活動を本格化させたのは、 大学を卒業後。 「阪神淡路大震災復興の象徴といわれる神戸ルミナリエが資金不足で存続が難しいという声を耳にしました。 それなら、 自分の育った神戸を元気にするために役立てばと、 ルミナリエの応援ソングを作りました」。 歌は、 「聖夜」 で、 CDも手作りし、 売上げ金を寄付。 その後、 神戸まつりのキャラバン隊に参加し、 「PARADE」 (パレード) という自作のPRソングを歌った。
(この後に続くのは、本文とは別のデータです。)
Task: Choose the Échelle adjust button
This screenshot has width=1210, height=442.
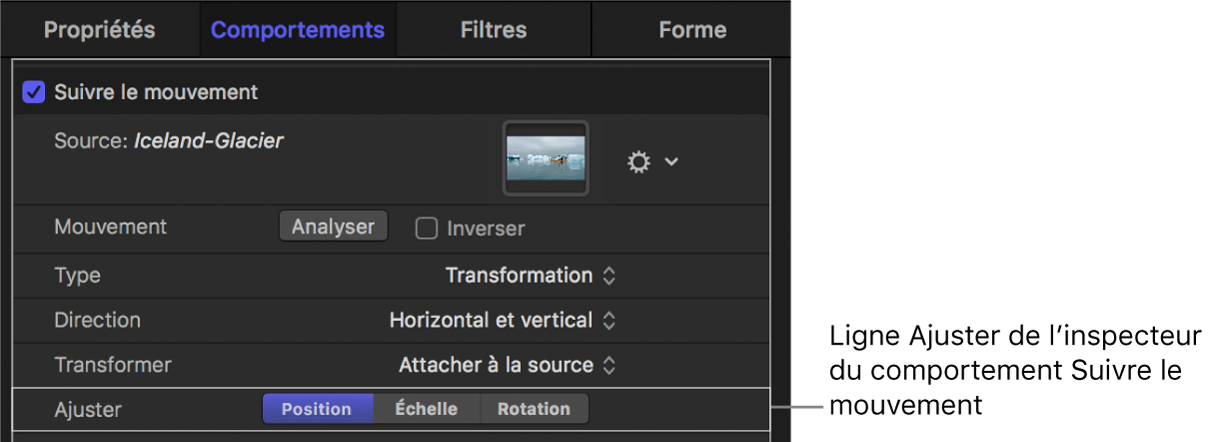Action: [x=426, y=409]
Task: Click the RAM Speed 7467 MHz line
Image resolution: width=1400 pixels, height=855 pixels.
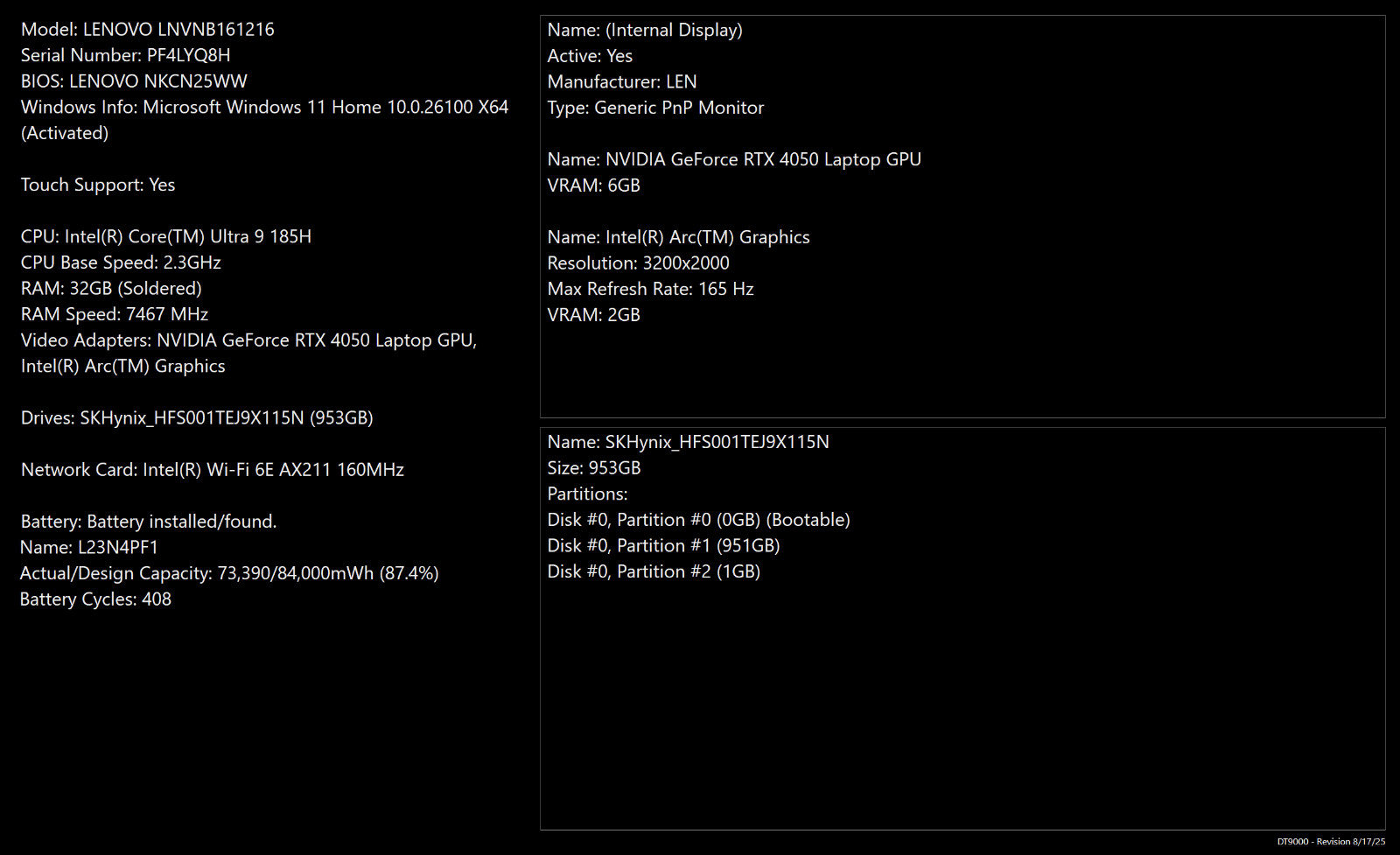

篠山は父の故郷。 小さい時から家族で毎週のように帰省した。 「近くに住むいとこと神社で遊んだり、 田植えや稲刈りの手伝いもしました」 と語る。 そんな胸のうちにしまい込んだ思い出や篠山の風景を歌にした 「みのり」、 百人一首の歌を取り込んだ 「いろはにほへと」 などの曲も手がける。 「お年寄りには懐かしく、 若い人には新鮮な響きがあるようです」
また、 小学校に呼ばれ、 講演活動も。 「好きなこと、 嫌いなことを早くから分けてしまわずに、 今与えられたことを一生懸命やってほしい」 と子供たちに話す。 それは、 将来、 どんな道でもやり抜く力が出ると信じているから。 「神戸や篠山など地方から全国に音楽を発信したい。 音楽を通じて全国から人を呼べる、 元気な地域づくりのお手伝いをしたい」。